I still remember the afternoon I walked out of the seminar hall feeling really small. A colleague had pulled me aside after my presentation and said, almost casually, “You know… you’re not as energetic and quick as the other speaker. He’s much better.”

I nodded politely, but inside I felt something break. It was as if someone had quietly measured my existence—and I had fallen short.

I found an empty classroom, sat down, and looked at my notes. I didn’t move for a long time. A few minutes later, someone entered. It was Sara—a fellow colleague, insightful enough to sense the heaviness on my face.

“You look like someone stole your thesis,” she said, half-joking.

I managed a faint smile. “No, someone just compared me to another speaker. And I can’t stop thinking about it.”

She pulled up a chair next to me. “What did they compare?”

“He said I speak more slowly, with less energy, and, basically, I am less impressive.” I said, looking at my notes.

She took a deep breath, as if she had heard this story a hundred times before.

“Humans aren’t comparable.”

“That’s your mistake,” she said. “You think humans can be compared. They can’t.”

I frowned. “Of course they can. People compare everyone.”

“Not meaningfully,” she replied. “To compare two people, you must assume they have the same background, the same temperament, the same strengths, and the same goals. No two people ever do.”

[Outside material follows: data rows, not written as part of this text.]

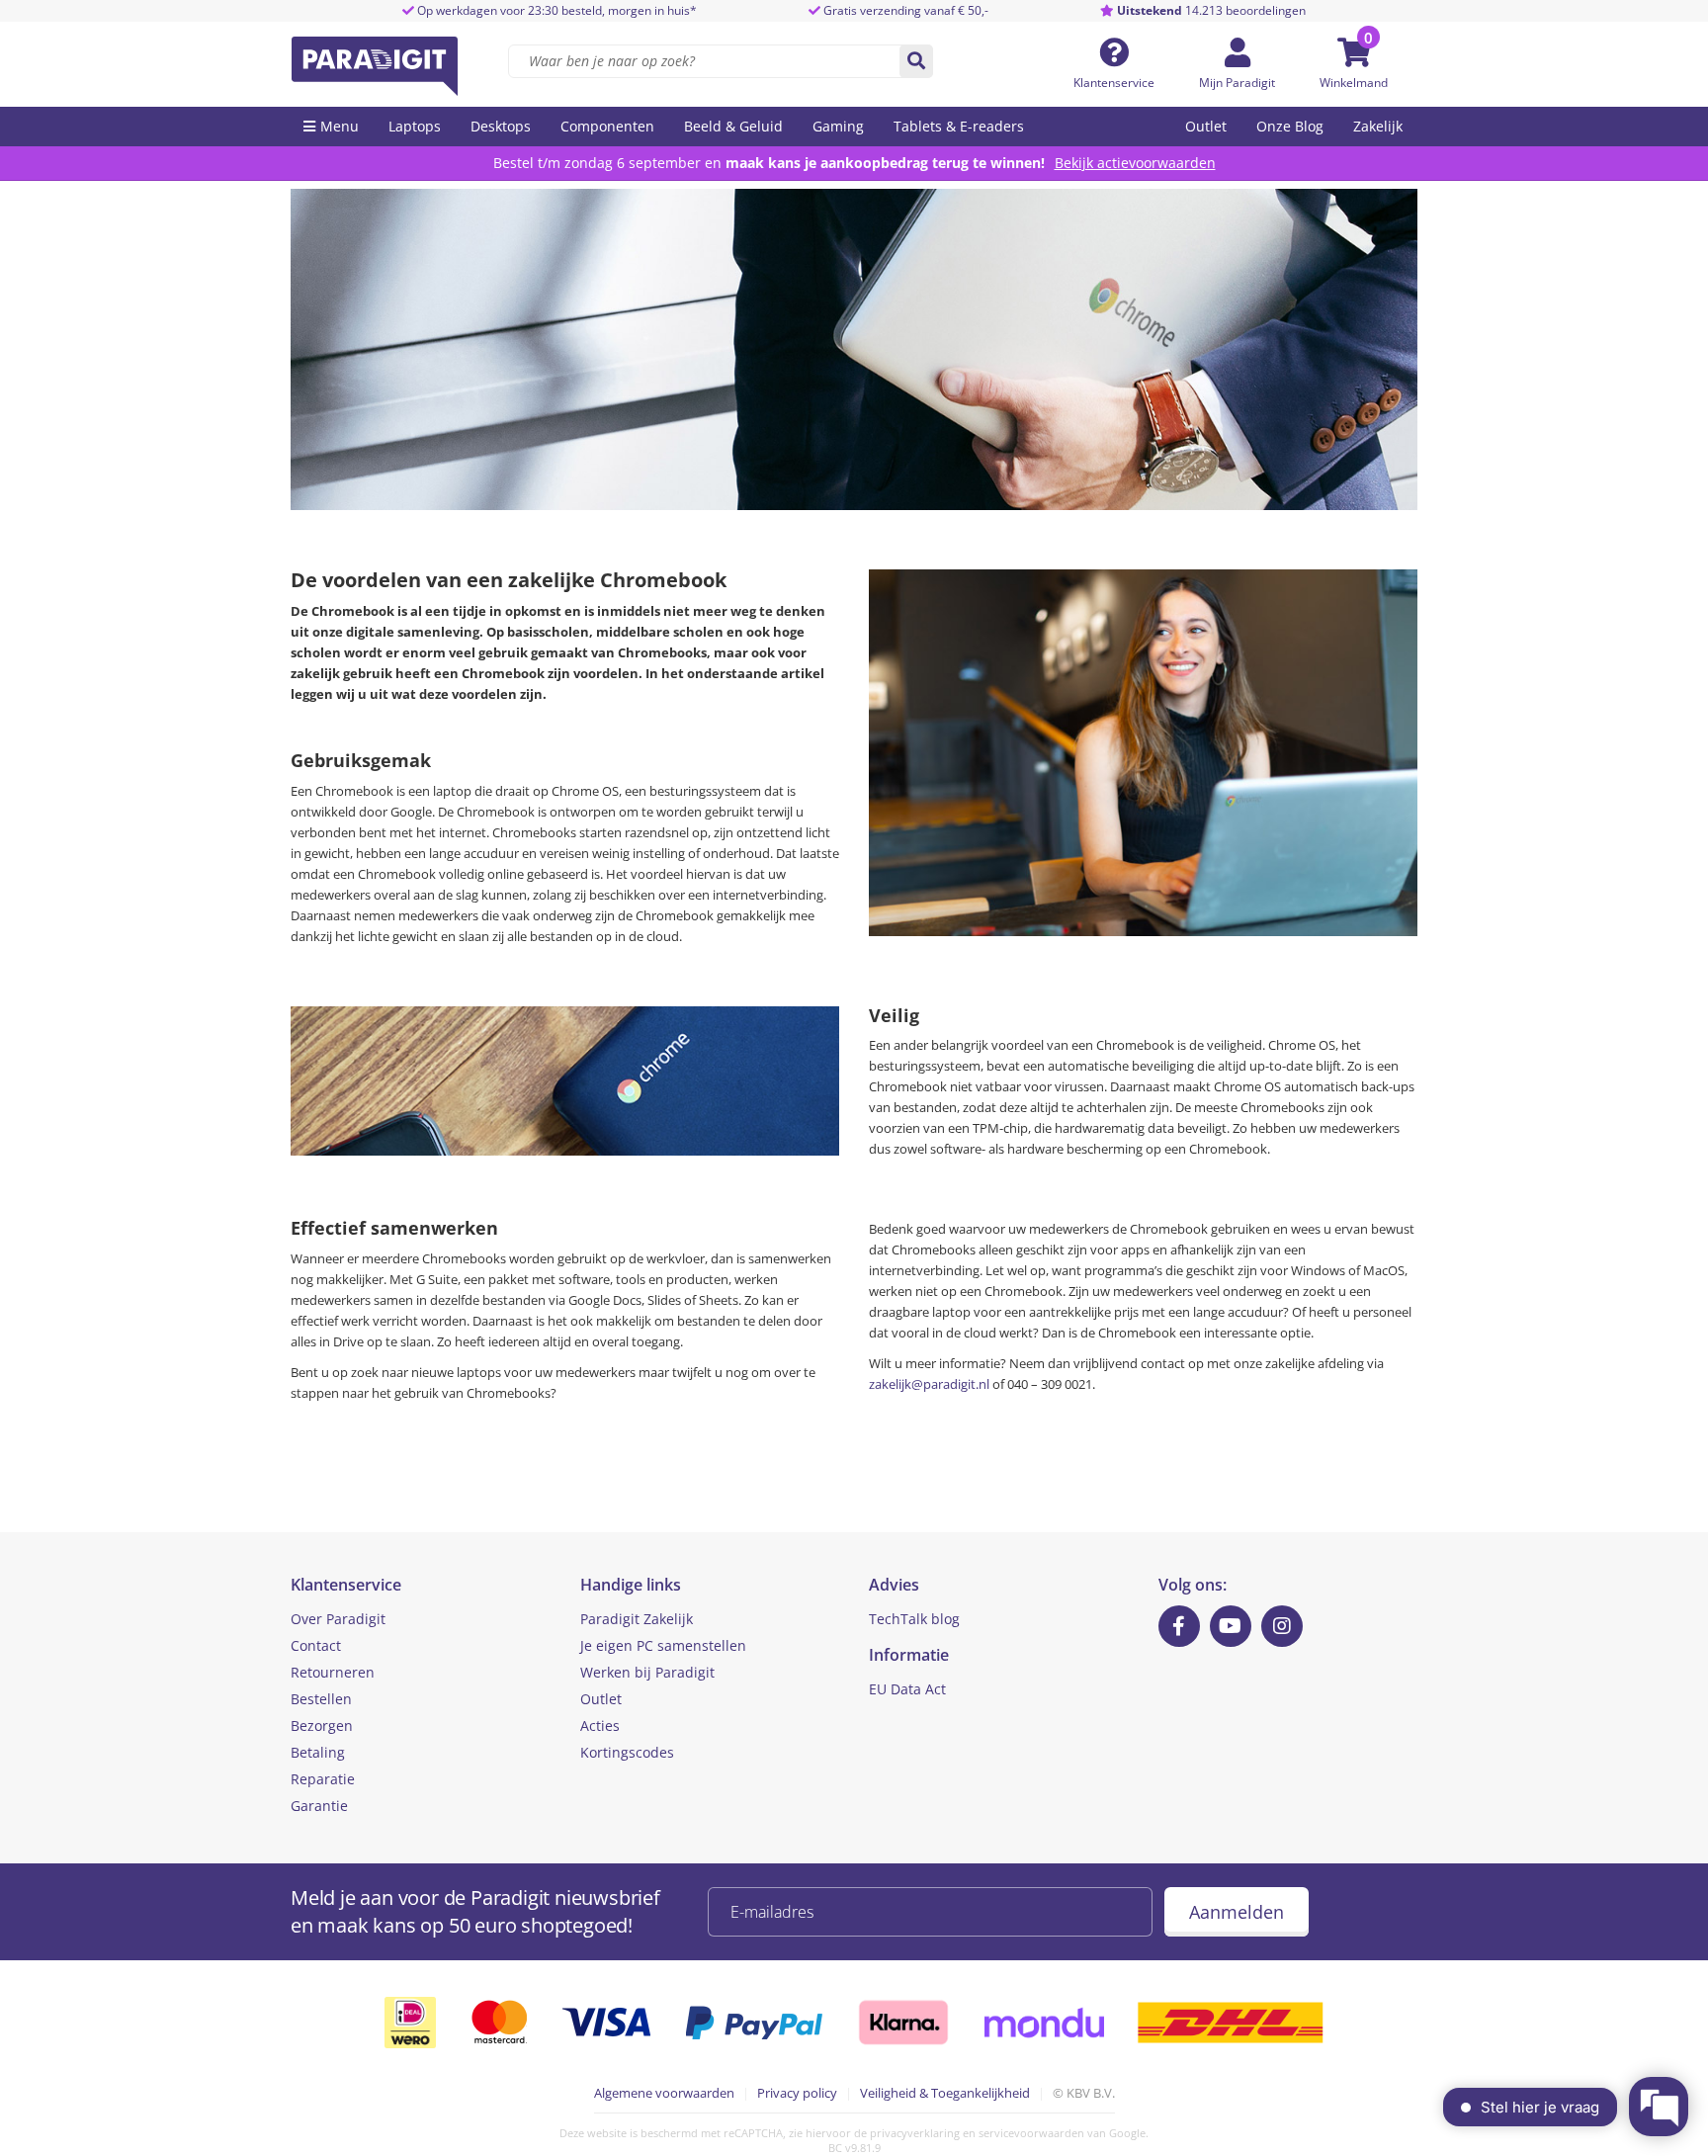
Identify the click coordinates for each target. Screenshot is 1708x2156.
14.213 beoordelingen (1211, 10)
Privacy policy (797, 2093)
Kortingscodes (627, 1752)
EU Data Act (907, 1689)
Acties (600, 1725)
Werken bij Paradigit (647, 1672)
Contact (316, 1645)
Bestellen (321, 1698)
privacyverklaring (915, 2132)
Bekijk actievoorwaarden (1135, 162)
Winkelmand (1354, 82)
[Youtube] (1230, 1626)
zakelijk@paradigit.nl (929, 1384)
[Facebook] (1179, 1626)
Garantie (319, 1805)
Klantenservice (1113, 82)
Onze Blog (1290, 126)
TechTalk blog (914, 1618)
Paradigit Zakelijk (636, 1618)
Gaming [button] (838, 126)
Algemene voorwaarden (664, 2093)
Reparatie (323, 1778)
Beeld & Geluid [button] (733, 126)
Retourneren (333, 1672)
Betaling (318, 1752)
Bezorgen (322, 1725)
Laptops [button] (414, 126)
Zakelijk (1378, 126)
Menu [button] (339, 126)
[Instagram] (1282, 1626)
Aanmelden (1236, 1912)
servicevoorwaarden (1031, 2132)
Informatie (909, 1655)
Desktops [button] (500, 126)
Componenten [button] (607, 126)
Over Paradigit (338, 1618)
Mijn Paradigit (1237, 82)
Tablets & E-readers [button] (959, 126)
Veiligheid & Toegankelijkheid (945, 2093)
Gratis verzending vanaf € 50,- (905, 10)
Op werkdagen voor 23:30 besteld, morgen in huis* (555, 10)
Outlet (1206, 126)
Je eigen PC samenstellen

Her words landed quietly, but powerfully.

Different Potentials, Different Journeys

She leaned forward as if sharing a secret. “You grew up in a calm household. You’re reflective by nature. You think before you speak. Your communication strength is clarity, not speed.”

I hadn’t thought of it that way.

“And that other speaker?” she continued. “He has a naturally fast, animated style. He talks like fireworks. You speak like a river. Why should rivers compete with fireworks?”

Something loosened in my chest.

A Story from Her Classroom

She told me about a child whose mother often complained that her daughter “never asked questions like other kids.”

But that child,” Sara said, “had a mind like a deep well. She listened. Observed. Absorbed. She just didn’t express curiosity out loud.

The mother, blinded by comparison, perceived a flaw where there was actually brilliance.

I thought of the times comparison had made me misjudge myself.

The Real Damage

“You know what comparison does?” Sara said softly. “It destroys self-worth. It makes you afraid to try new things. It convinces you that unless you match someone else’s strengths, you have none of your own.”

I swallowed hard. That line felt uncomfortably personal.

She continued, “Some of the most talented people I know never write, never speak, never create—because they feel they’ll never be ‘as good’ as someone else. Comparison is a prison.”

My Turning Point

She paused briefly, then asked: “Has anyone ever told you they understand things better when you speak?”

“Yes,” I admitted. “Actually… yes. Many people have.”

“Then maybe your so-called ‘weakness’ is actually your strength,” she said.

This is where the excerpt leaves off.